What is required: Copy out word for word the part of the entries that opens with the line containing "1288x946 pixels." and runs through the last line of the entries. Leave the pictures out.

Some entries
[start]

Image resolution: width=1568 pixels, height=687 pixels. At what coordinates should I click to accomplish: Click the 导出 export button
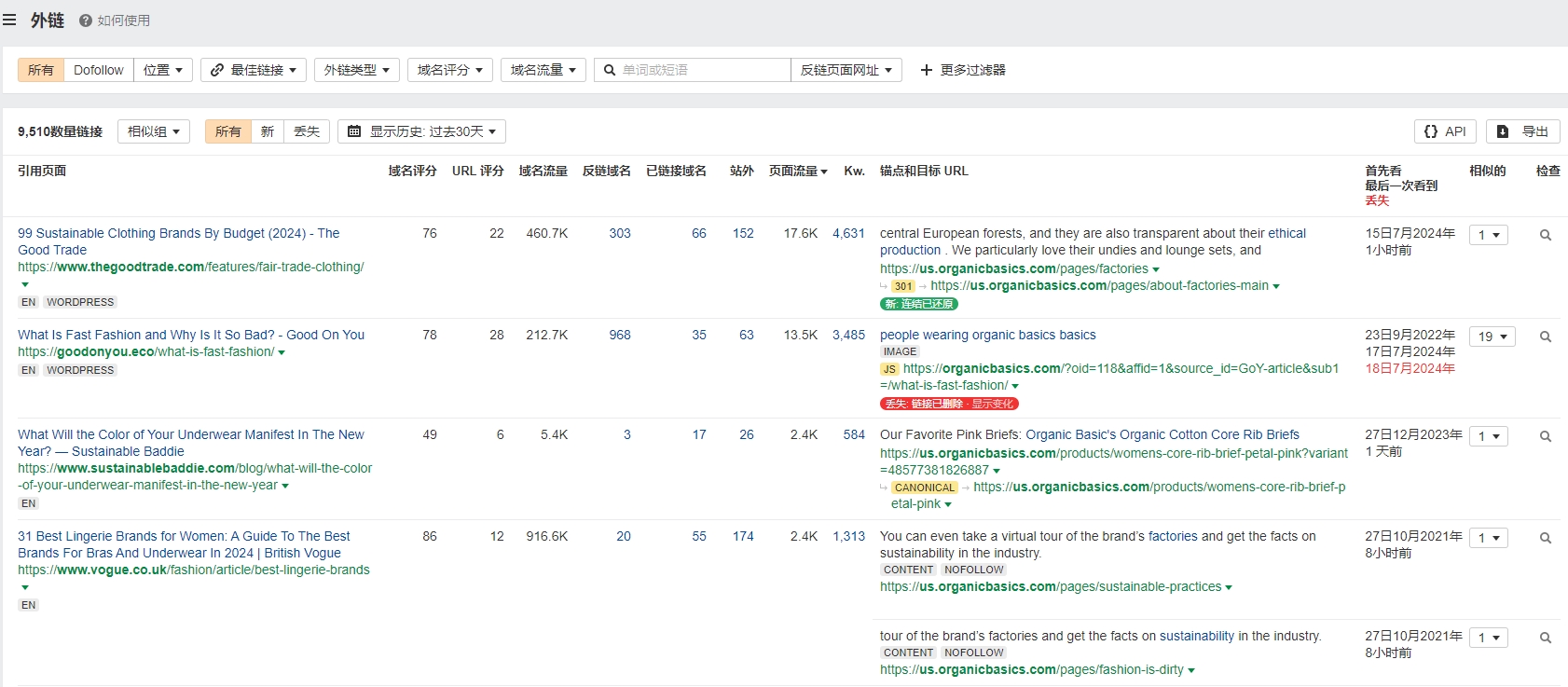[x=1522, y=131]
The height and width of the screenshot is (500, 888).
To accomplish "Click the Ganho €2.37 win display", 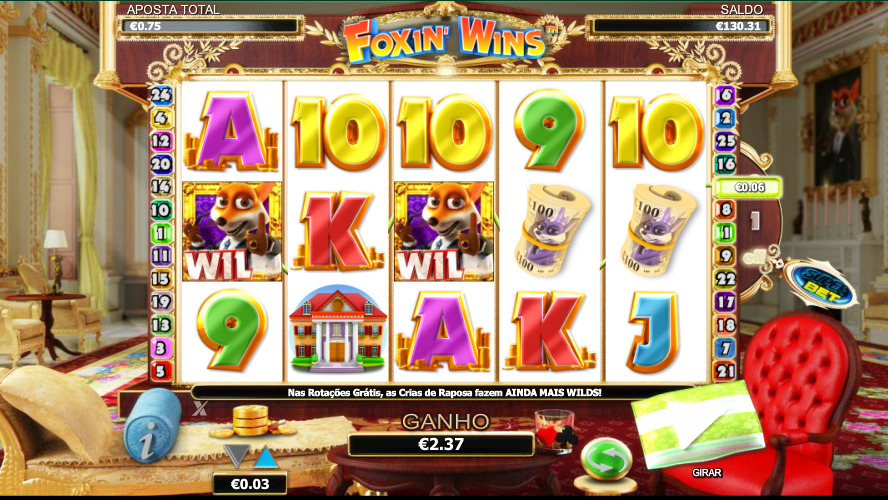I will coord(441,444).
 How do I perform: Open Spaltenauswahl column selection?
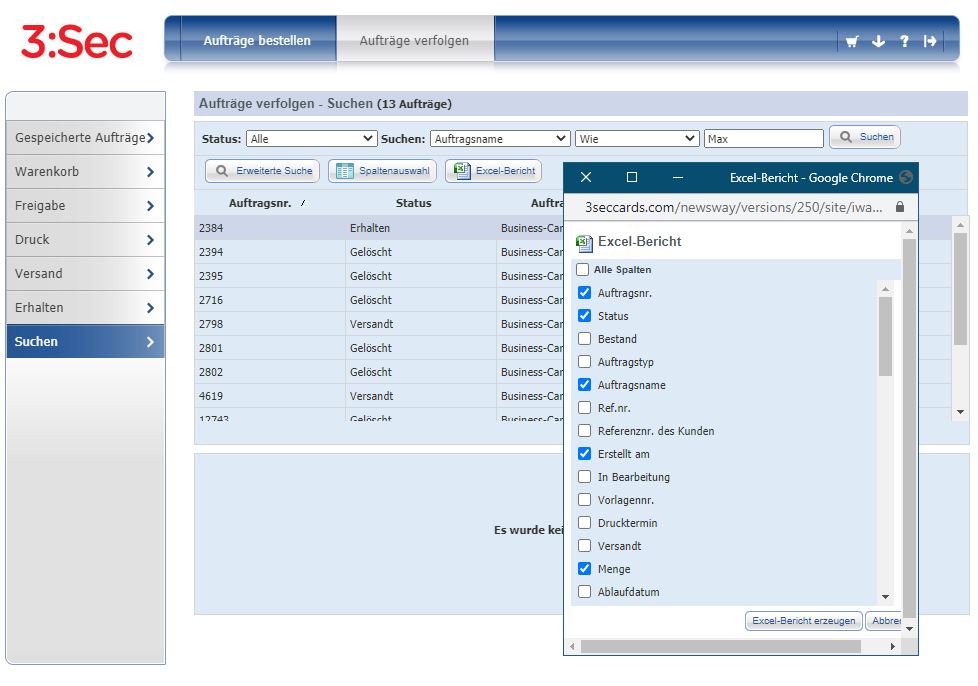click(382, 171)
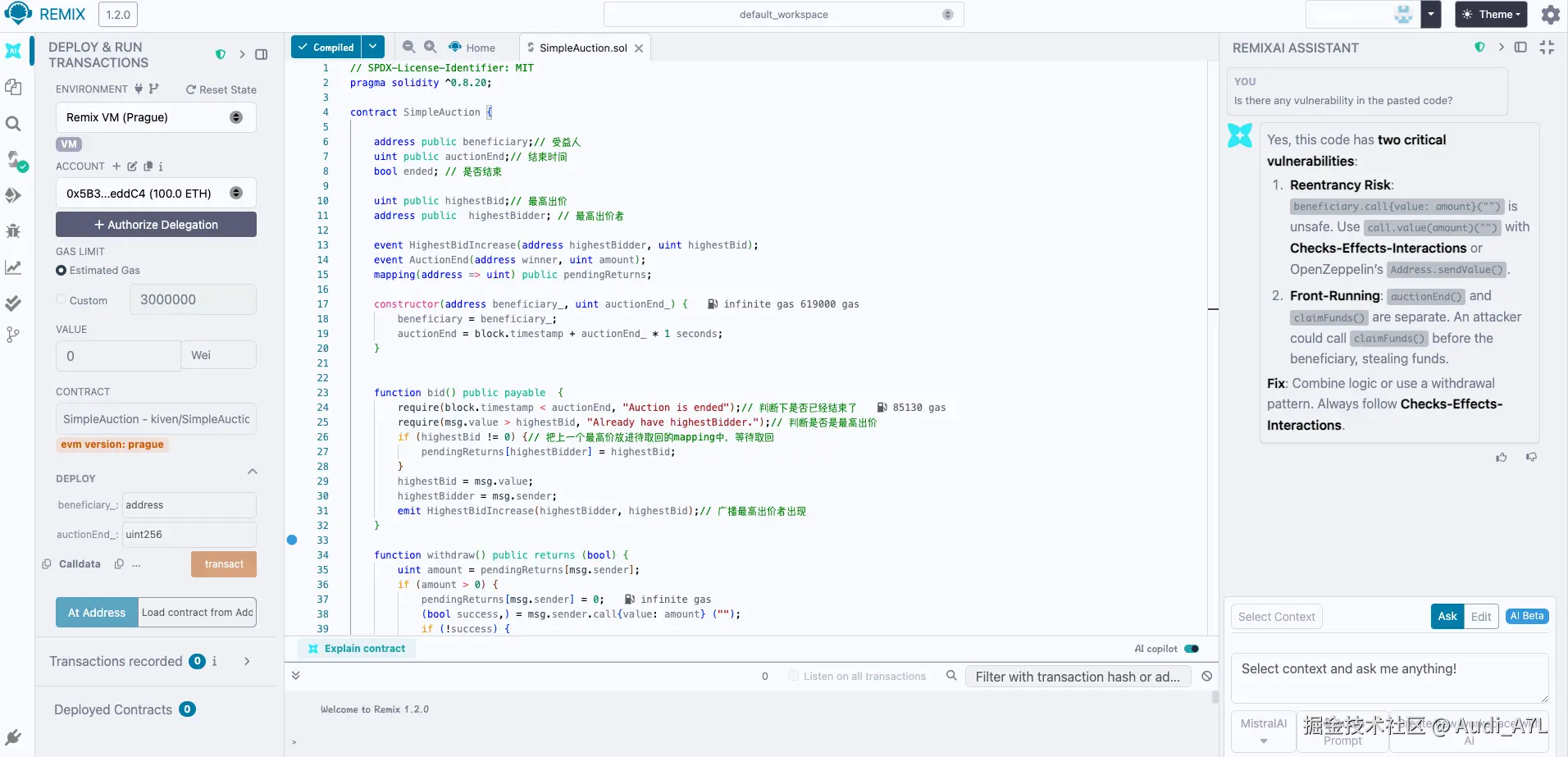The image size is (1568, 757).
Task: Open the Remix VM (Prague) environment dropdown
Action: pyautogui.click(x=156, y=117)
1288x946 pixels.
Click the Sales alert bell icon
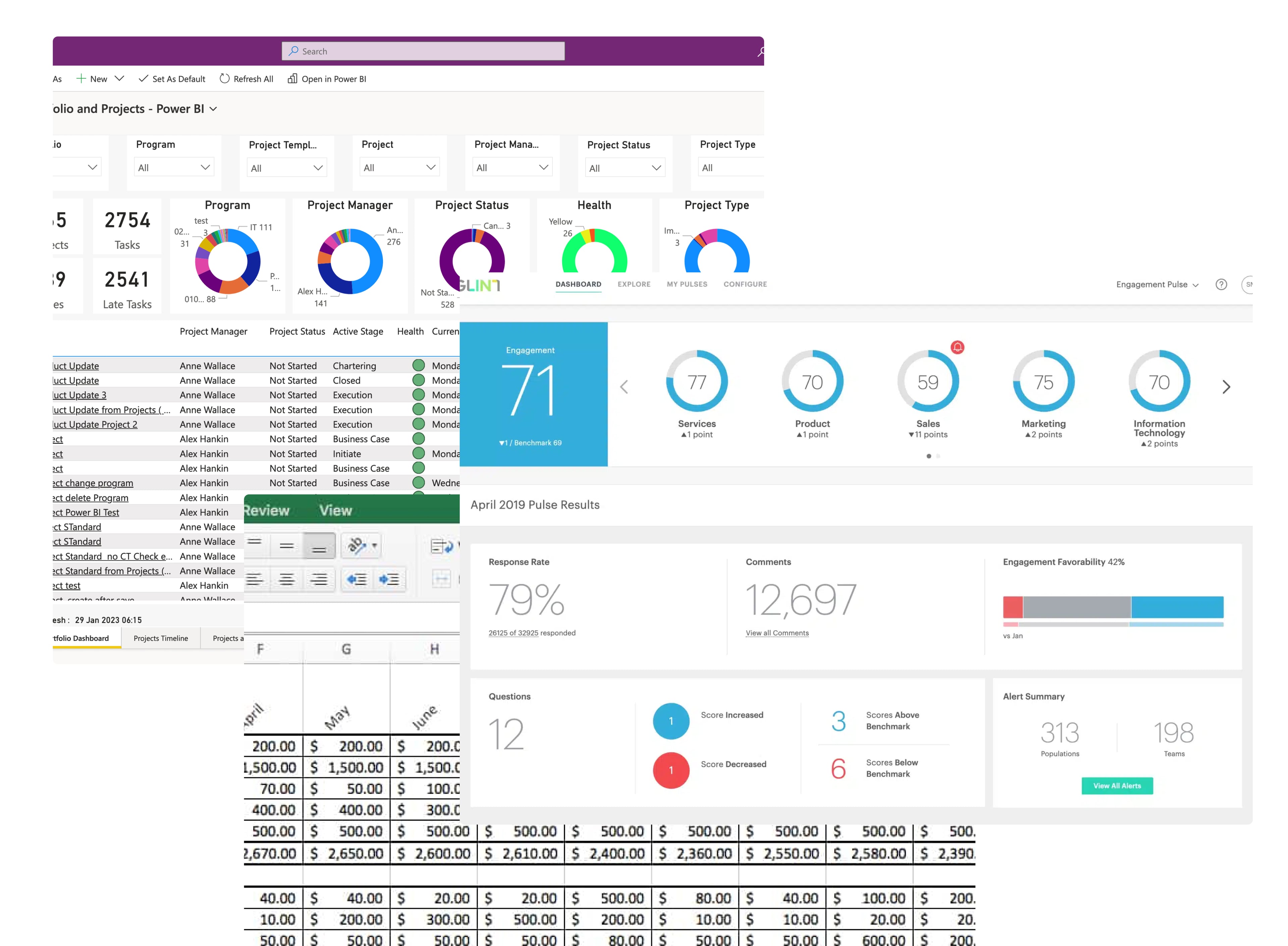957,347
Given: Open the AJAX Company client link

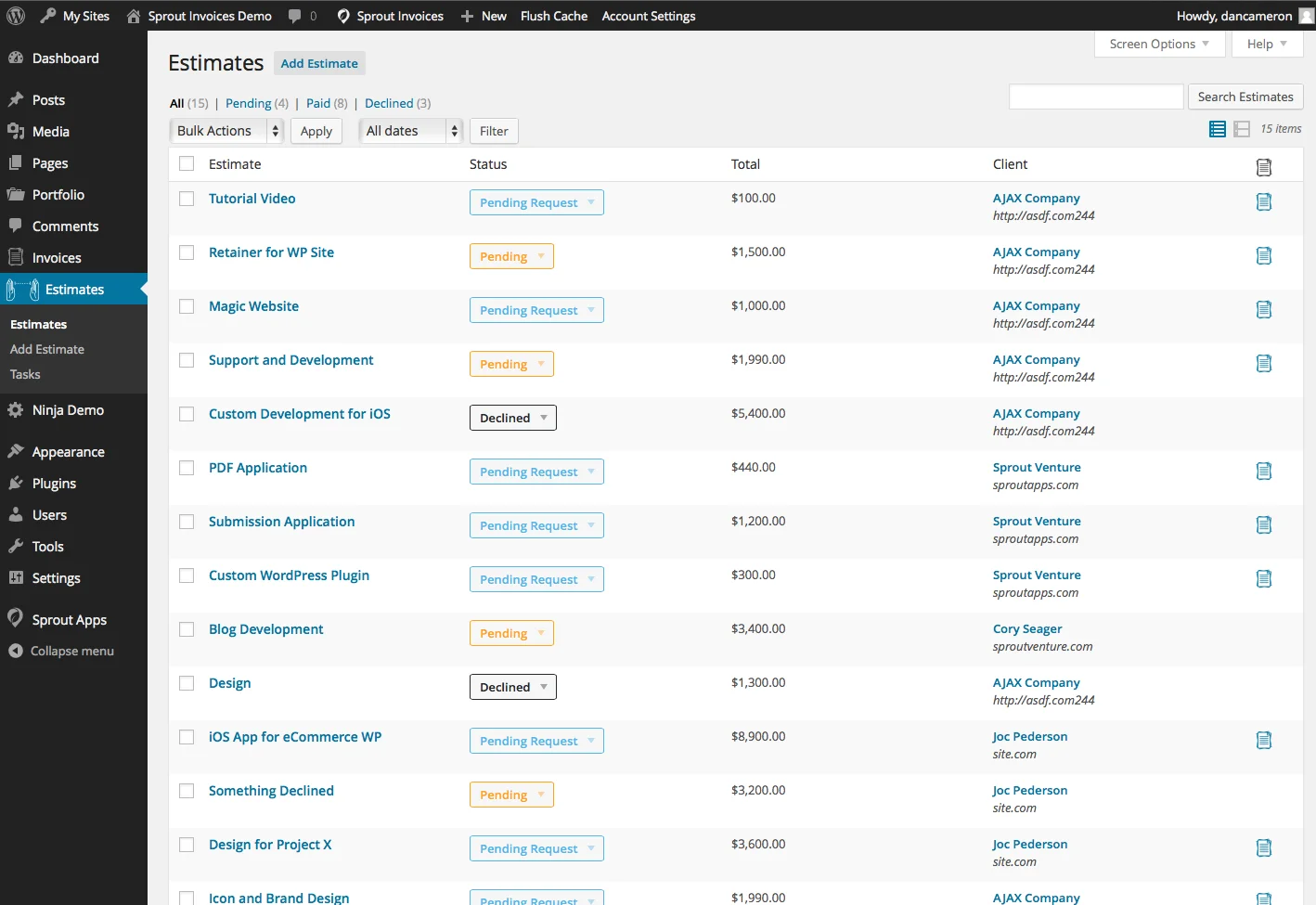Looking at the screenshot, I should (x=1036, y=198).
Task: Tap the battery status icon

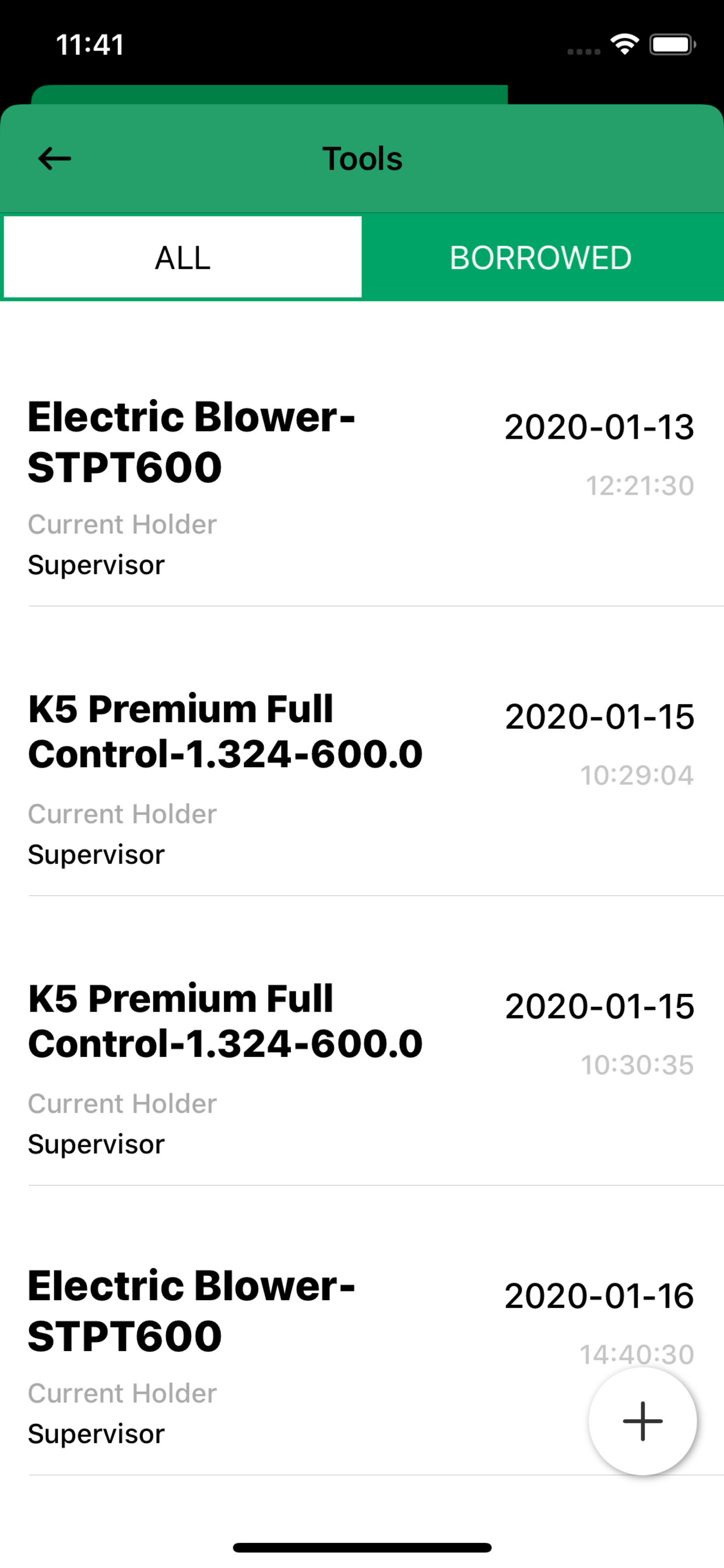Action: 673,44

[end]

Final result:
1288x946 pixels.
Click the Sales alert bell icon
957,347
Given: Open the AJAX Company client link

Looking at the screenshot, I should (x=1036, y=198).
Task: Tap the battery status icon

Action: 673,44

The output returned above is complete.